Inaugurato il Museo delle tecnologie per la lettura e scrittura di ciechi, ipovedenti e sordociechi, uno spazio espositivo all’interno del nuovo Centro Nazionale della Lega del Filo d’Oro dedicato agli ausili tecnologici, strumenti fondamentali per le persone cieche e sordocieche per uscire dall’isolamento, interagire con il mondo esterno e acquisire maggiore autonomia. E nell’ambito della conoscenza e dello sviluppo delle tecnologie assistive, la Lega del Filo d’Oro promuove i prossimi 19, 20 e 21 settembre a Roma la seconda Conferenza Internazionale sulle tecnologie assistive.

La Lega del Filo d’Oro, in collaborazione con la Fondazione Lucia Guderzo, ha inaugurata ieri, presso il nuovo Centro Nazionale di Osimo, il “Museo delle tecnologie per la lettura e scrittura di ciechi, ipovedenti e sordociechi”, uno spazio espositivo dove si ripercorrono 60 anni di storia degli ausili tecnologici, vere e proprie pietre miliari nell’educazione e nell’inserimento lavorativo e sociale delle persone con problemi visivi e uditivi.

Le tecnologie assistive sono l’insieme di tutte quelle innovazioni tecnologiche che consentono a una persona con disabilità di raggiungere livelli di autonomia che non potrebbe raggiungere altrimenti. Queste coprono una vasta gamma di soluzioni tecnologiche, alcune più basiche e facilmente riconosciute, come gli apparecchi acustici, le sedie a rotelle, e gli ingranditori del desktop, e altre più elaborate tra cui i microinterruttori, i dispositivi di generazione di discorso, i supporti di memoria, i video e i robot. La tecnologia – che spesso nasce e si sviluppa in settori differenti e inizialmente per altri scopi, se applicata durante i percorsi di riabilitazione, può diventare una risorsa di fondamentale importanza per le persone sordocieche, permettendo loro di migliorare la qualità di vita, uscendo dall’isolamento, favorendo l’indipendenza e l’autonomia.

L’inaugurazione è stata preceduta dal seminario “Le tecnologie tra passato e presente per la qualità della vita delle persone con disabilità visive”, in cui si è ripercorsa la storia degli ausili per poi analizzare come la tecnologia, quando viene applicata alla ricerca scientifica riabilitativa delle persone con disabilità plurime, può diventare uno dei principali strumenti per interagire con il mondo esterno, per acquisire maggiore autonomia e per la realizzazione personale e professionale delle persone cieche e sordocieche.

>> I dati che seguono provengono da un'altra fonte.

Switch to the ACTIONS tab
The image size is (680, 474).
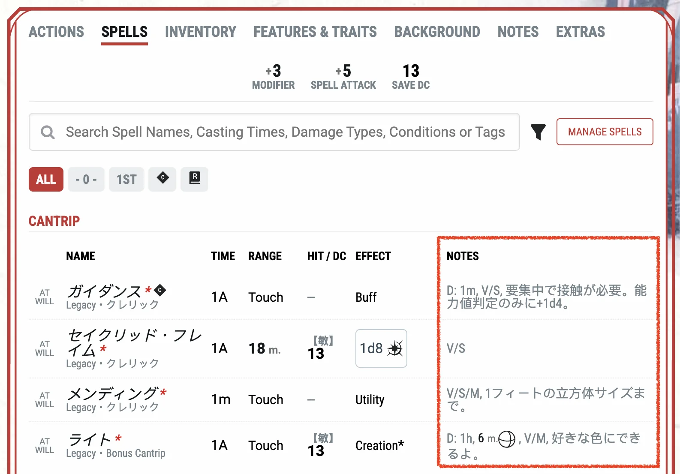click(x=57, y=32)
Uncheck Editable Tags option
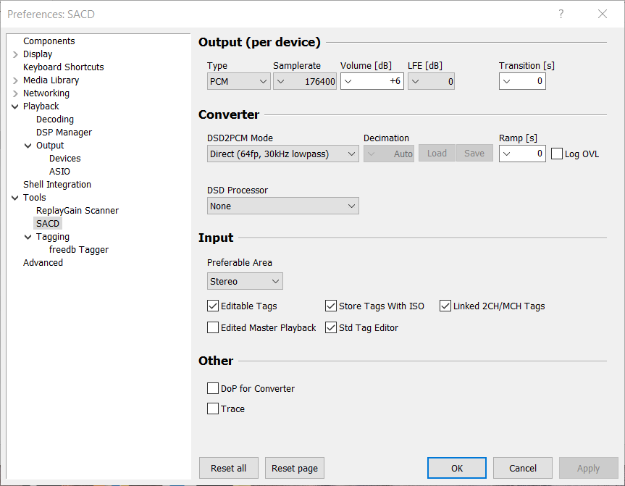This screenshot has height=486, width=625. point(213,306)
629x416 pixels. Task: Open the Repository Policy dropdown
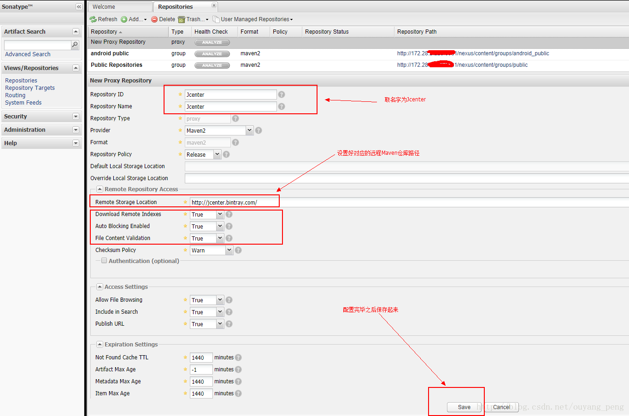click(217, 154)
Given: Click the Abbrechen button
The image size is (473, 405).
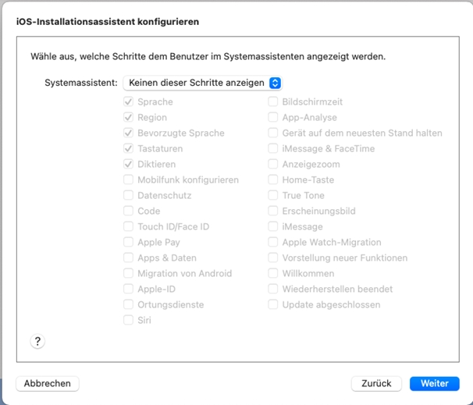Looking at the screenshot, I should coord(48,384).
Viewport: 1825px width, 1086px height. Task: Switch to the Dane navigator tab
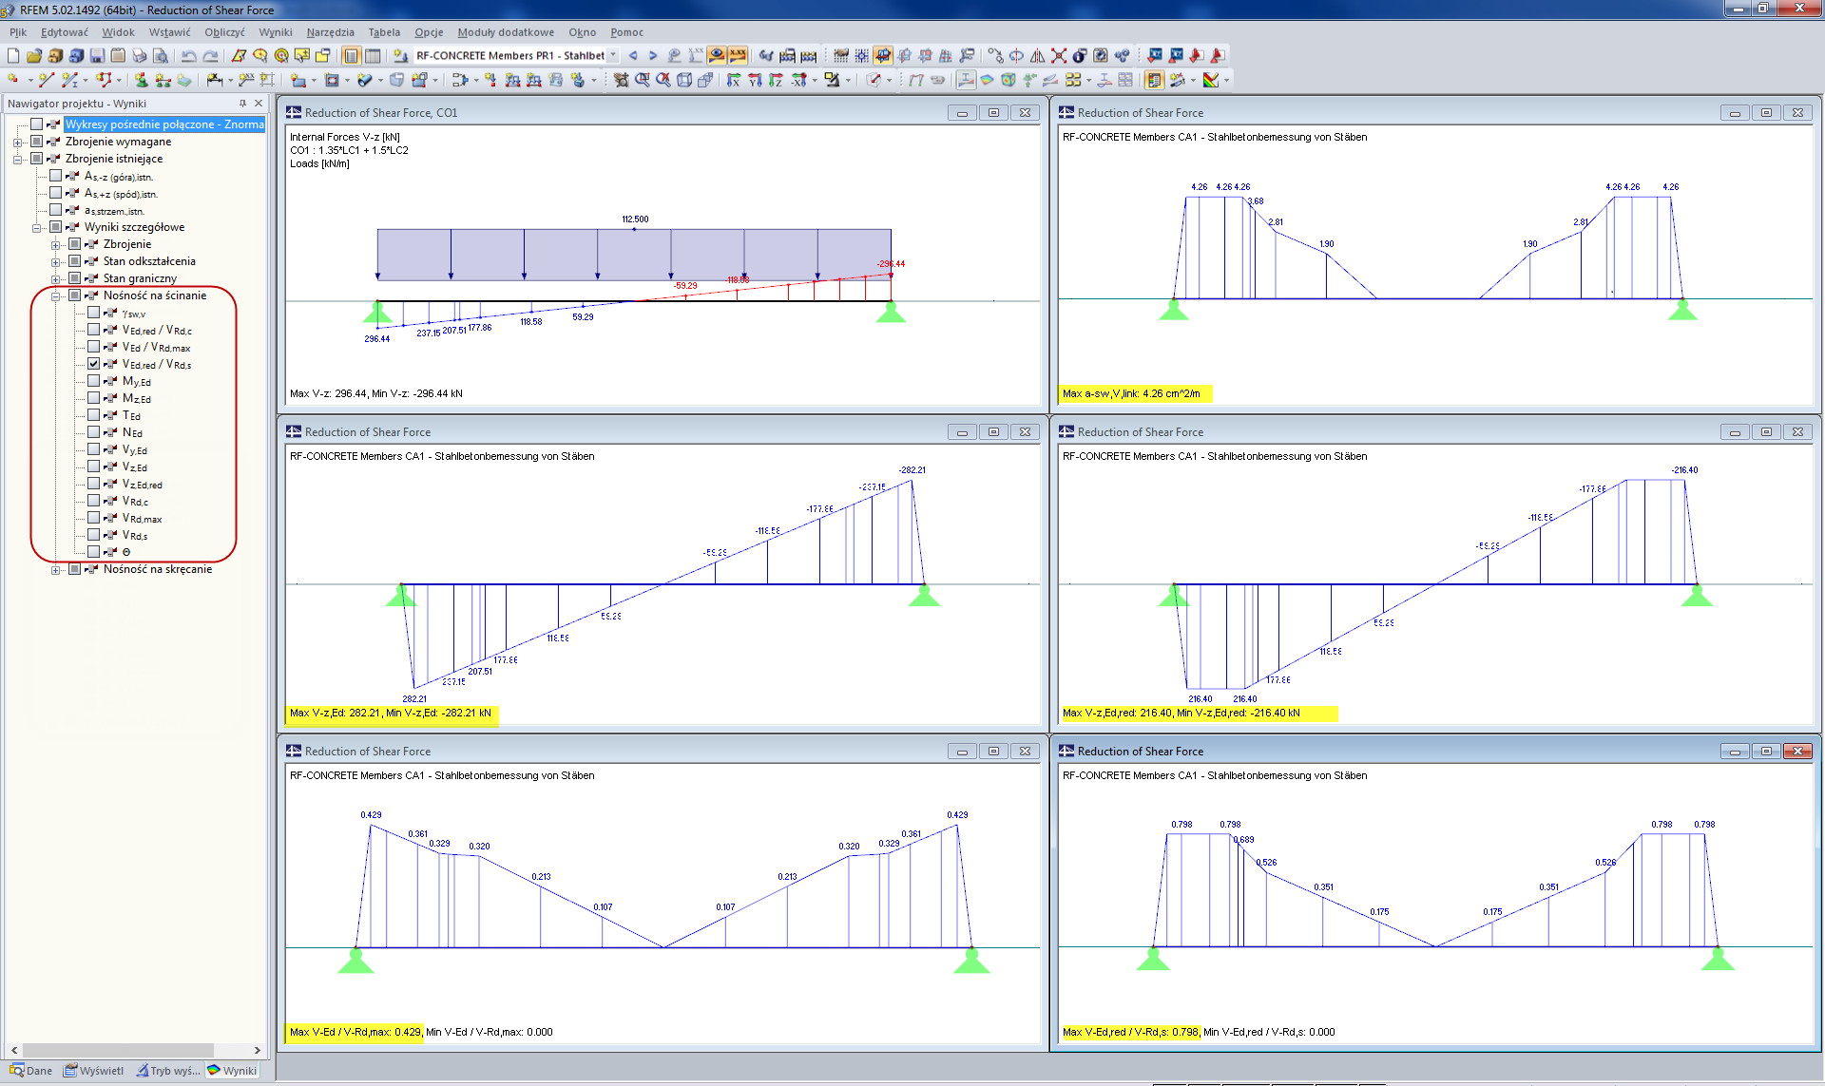click(31, 1071)
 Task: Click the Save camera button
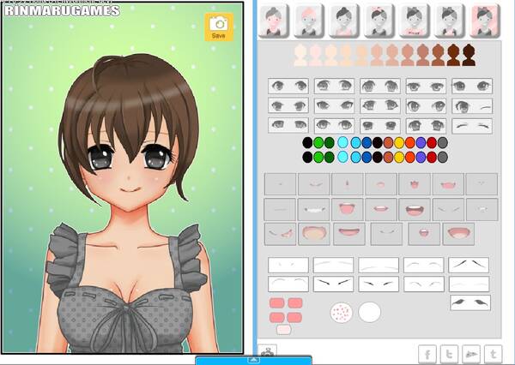218,27

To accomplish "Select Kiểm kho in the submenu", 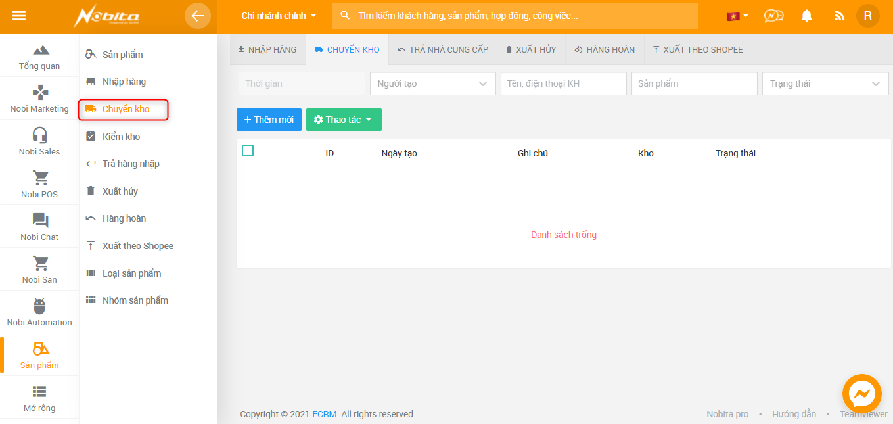I will 121,137.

“Il supporto degli ausili tecnologici è da sempre stato importantissimo, perché permette la comunicazione e, di conseguenza, migliora l’interazione e l’integrazione. Per molte persone, infatti, sono l’unico modo per farsi capire dagli altri e per poter interagire con il resto del mondo. – ha dichiarato Rossano Bartoli, Presidente della Lega del Filo d’Oro – Per le persone disabili, relazionarsi con gli altri non è facile e grazie agli ausili tecnologici sempre più innovativi e a un programma ideato ad hoc e personalizzato è possibile potenziare un ampio spettro di capacità comunicative alternative”.

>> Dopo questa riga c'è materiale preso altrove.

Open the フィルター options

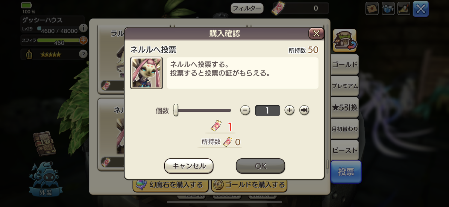[x=247, y=8]
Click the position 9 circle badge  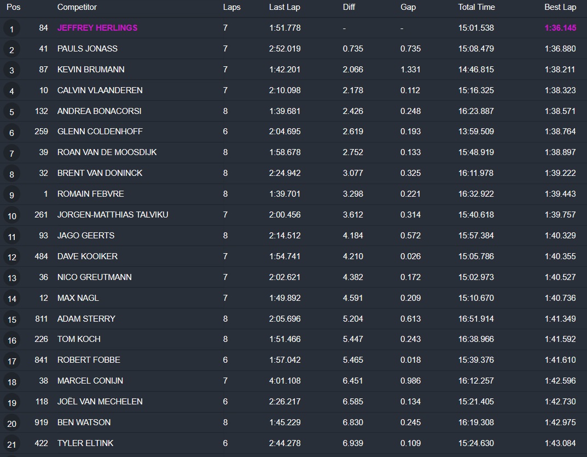click(x=11, y=195)
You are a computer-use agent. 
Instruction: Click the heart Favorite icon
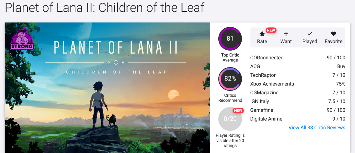pos(334,34)
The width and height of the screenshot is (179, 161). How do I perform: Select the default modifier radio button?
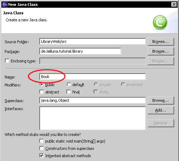pyautogui.click(x=69, y=84)
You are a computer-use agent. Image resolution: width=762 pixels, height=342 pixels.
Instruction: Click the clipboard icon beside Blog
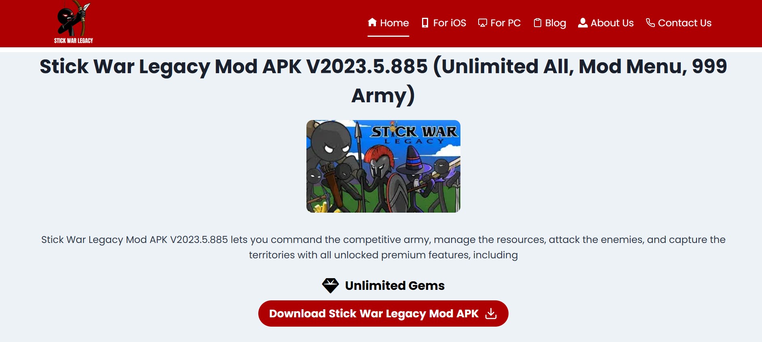[537, 23]
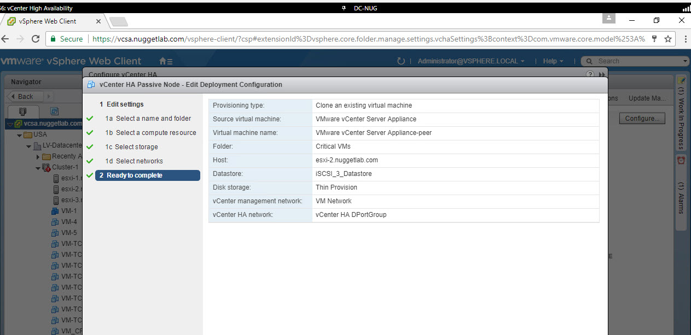Switch to VMs and Templates navigator icon
The image size is (691, 335).
click(54, 111)
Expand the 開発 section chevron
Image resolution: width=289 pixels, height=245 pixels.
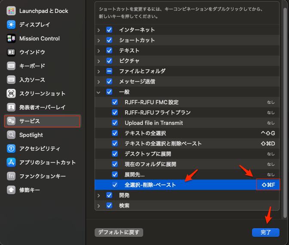coord(98,195)
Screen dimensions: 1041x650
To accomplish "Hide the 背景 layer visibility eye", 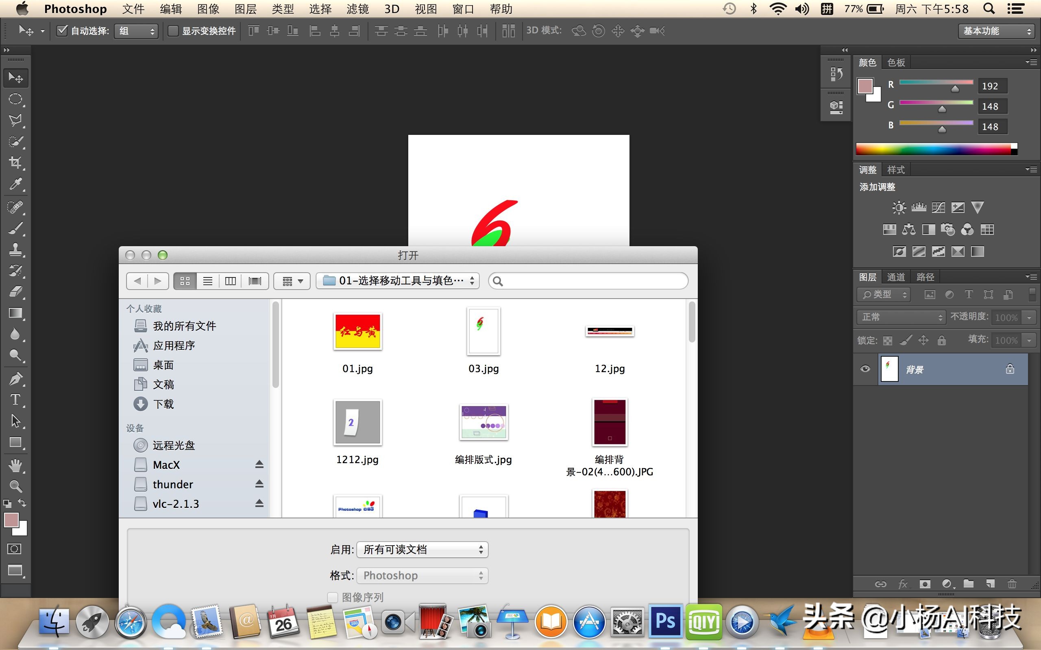I will click(865, 369).
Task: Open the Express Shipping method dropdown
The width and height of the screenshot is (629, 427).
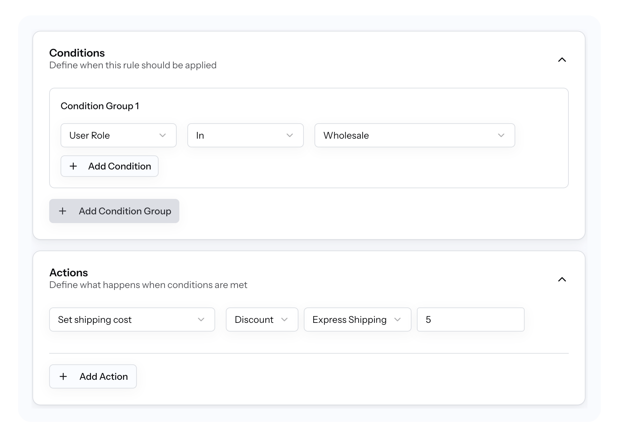Action: click(357, 319)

Alla Lega del Filo d’Oro sono numerosi gli ausili tecnologici che vengono studiati e messi a punto per migliorare l’autonomia delle persone sordocieche e potenziarne le loro abilità: dai video-ingranditori per testi e immagini ai sintetizzatori vocali per trasformare un testo scritto in suono fino ai sistemi automatici che, tramite appositi software, consentono alle persone sordocieche di navigare in internet e inviare e-mail e sms. L’Associazione, inoltre, sviluppa prototipi e soluzioni ad hoc nel campo degli ausili alla comunicazione, che – tenendo conto delle problematiche sensoriali, cognitive e motorie presenti – permettono di aumentare l’autonomia e le potenzialità delle persone sordocieche e pluriminorate psicosensoriali.